Enneking noted that an appropriate drug dose for a younger patient might be way off the mark for an elderly one. “A geriatric patient often needs a third to a half of the amount of drug,” she said. “It’s oftentimes amazing how little medication they need.”
Yet, Enneking stopped short of endorsing the need for a subspecialty of geriatric anesthesia within her profession.  She noted that geriatric patients are “just too prevalent in our OR. Every generalist anesthesiologist should certainly be comfortable in that realm.”

 

Geriatric Subspecialty?

Monk, however, believes it’s a good idea. “I would like to see more people interested in it. It’s not as flashy as cardiac anesthesia, and cardiac anesthesia does deal with a lot of elderly patients, but, yes, I do think there should be a specialty within anesthesia for geriatrics, because they are very different,” she said.

Monk also noted that specially trained anesthesiologists might help relieve the consultation pressures on geriatricians. “The one thing that has been shown in the literature to help cognitive outcomes in elderly people after surgery is a consultation by a geriatrician,” she said. “If we can get more people in anesthesia trained in geriatrics so that they could be doing the consultation early on in these high-risk patients, then we might be able to improve outcomes without having to refer everybody to a geriatrician – and there’s a huge shortage of geriatricians in the United States.”

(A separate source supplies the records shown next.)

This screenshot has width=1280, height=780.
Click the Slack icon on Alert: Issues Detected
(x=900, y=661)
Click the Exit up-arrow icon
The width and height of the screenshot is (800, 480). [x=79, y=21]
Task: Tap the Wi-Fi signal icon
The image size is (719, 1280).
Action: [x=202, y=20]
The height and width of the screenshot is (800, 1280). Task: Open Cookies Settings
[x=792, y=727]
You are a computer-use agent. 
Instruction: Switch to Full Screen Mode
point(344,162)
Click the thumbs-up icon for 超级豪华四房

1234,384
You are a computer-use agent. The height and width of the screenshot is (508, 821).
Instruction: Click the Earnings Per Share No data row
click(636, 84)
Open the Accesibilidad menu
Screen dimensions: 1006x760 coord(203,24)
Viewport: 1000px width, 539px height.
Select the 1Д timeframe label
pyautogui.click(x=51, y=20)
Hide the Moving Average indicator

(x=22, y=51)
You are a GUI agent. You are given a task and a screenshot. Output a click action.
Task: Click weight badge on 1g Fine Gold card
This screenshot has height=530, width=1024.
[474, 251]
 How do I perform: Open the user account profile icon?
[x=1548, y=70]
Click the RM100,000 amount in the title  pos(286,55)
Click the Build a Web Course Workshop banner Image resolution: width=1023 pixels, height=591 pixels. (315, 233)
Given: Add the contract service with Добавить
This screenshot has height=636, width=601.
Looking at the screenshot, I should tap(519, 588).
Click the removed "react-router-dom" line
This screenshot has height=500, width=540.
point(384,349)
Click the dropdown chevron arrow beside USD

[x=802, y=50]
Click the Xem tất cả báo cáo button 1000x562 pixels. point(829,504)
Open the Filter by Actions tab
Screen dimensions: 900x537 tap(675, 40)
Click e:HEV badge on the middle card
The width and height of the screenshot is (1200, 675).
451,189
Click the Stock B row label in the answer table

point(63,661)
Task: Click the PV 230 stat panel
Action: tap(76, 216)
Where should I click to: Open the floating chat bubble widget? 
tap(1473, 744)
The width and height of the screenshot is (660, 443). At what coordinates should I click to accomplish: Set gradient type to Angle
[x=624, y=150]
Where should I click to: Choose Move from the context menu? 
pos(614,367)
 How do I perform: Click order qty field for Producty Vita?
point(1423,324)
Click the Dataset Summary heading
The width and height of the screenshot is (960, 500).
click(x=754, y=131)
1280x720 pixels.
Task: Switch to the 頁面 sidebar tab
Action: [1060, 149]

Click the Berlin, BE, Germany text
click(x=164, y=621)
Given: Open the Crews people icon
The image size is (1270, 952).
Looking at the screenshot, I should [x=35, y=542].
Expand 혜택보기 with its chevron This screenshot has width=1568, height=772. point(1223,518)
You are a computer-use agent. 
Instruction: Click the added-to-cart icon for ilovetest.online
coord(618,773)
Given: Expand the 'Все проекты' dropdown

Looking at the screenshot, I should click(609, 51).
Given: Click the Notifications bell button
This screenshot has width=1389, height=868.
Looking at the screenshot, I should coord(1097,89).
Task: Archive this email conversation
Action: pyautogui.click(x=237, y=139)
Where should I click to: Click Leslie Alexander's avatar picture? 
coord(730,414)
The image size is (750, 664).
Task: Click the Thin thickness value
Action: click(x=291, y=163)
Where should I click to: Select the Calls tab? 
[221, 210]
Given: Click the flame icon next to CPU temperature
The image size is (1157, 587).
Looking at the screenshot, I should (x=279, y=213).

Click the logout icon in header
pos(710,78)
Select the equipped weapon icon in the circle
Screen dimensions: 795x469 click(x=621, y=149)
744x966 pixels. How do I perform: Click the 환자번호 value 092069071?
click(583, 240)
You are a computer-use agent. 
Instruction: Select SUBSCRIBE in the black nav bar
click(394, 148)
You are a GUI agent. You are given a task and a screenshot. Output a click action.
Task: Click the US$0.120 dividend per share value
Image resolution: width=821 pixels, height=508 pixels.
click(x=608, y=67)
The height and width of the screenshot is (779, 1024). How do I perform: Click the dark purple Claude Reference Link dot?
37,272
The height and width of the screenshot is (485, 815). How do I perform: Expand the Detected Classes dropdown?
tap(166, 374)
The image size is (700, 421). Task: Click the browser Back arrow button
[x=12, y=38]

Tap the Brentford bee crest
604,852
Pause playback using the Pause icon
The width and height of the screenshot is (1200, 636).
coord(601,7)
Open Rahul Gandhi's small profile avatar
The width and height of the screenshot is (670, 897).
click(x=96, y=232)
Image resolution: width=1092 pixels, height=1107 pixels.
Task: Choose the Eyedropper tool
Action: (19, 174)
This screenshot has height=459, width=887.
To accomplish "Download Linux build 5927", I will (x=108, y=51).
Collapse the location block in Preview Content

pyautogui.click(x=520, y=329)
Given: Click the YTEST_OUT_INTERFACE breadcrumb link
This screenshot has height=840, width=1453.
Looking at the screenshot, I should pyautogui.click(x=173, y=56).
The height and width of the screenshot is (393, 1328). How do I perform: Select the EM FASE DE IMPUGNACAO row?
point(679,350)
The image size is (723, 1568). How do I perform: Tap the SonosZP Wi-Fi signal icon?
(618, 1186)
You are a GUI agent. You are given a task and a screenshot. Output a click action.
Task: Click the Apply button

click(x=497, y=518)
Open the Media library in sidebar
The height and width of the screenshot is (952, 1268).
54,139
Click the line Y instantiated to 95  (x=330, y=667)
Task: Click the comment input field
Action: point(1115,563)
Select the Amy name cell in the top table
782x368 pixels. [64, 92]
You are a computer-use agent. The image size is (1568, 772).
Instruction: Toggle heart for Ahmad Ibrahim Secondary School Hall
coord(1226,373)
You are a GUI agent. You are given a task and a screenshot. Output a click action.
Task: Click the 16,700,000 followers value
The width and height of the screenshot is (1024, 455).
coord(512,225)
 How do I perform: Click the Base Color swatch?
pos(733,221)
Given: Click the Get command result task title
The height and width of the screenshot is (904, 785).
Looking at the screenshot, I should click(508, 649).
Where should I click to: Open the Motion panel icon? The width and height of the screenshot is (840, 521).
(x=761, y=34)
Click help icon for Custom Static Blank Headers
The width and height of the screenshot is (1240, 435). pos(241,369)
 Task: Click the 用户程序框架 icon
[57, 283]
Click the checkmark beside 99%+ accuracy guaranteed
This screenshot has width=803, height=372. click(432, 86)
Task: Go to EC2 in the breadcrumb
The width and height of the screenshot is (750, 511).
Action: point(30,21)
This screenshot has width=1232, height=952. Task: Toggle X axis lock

Monk is a founding member and former president of SAGA, which was established in 2000.

 

SAGA’s story

G. Alec Rooke, MD, an anesthesiologist and professor at the University of Washington, is a SAGA founding member as well and helps handle administration for the organization. “The objective was primarily to promote interest in the care of the older patient having surgery,” Rooke explained. “Most of what we have been doing in these past 11 years has been of an educational nature, though certainly there are members of the society who have had research grants on geriatric-anesthesia topics.”

SAGA was an offshoot of a similar-minded committee of the American Society of Anesthesiologists, and the activities of SAGA and the ASA Committee on Geriatric Anesthesia are “often intertwined,” Rooke said.  In addition to the syllabus, SAGA has also released what it calls a Geriatric Curriculum, a bulleted list of issues important to the anesthetic care of older patients. A “frequently asked questions” document is the most recent addition to the SAGA website: http://sagaha.org.

Rooke, whose interest in geriatric anesthesia was sharpened during his 18 years at the Seattle Veterans Hospital, said SAGA’s next step is the development of patient-oriented materials for the website. He added, “I would like us to have a greater international presence. Frankly, I’d just like to see the society grow.” SAGA boasts about 50 active members.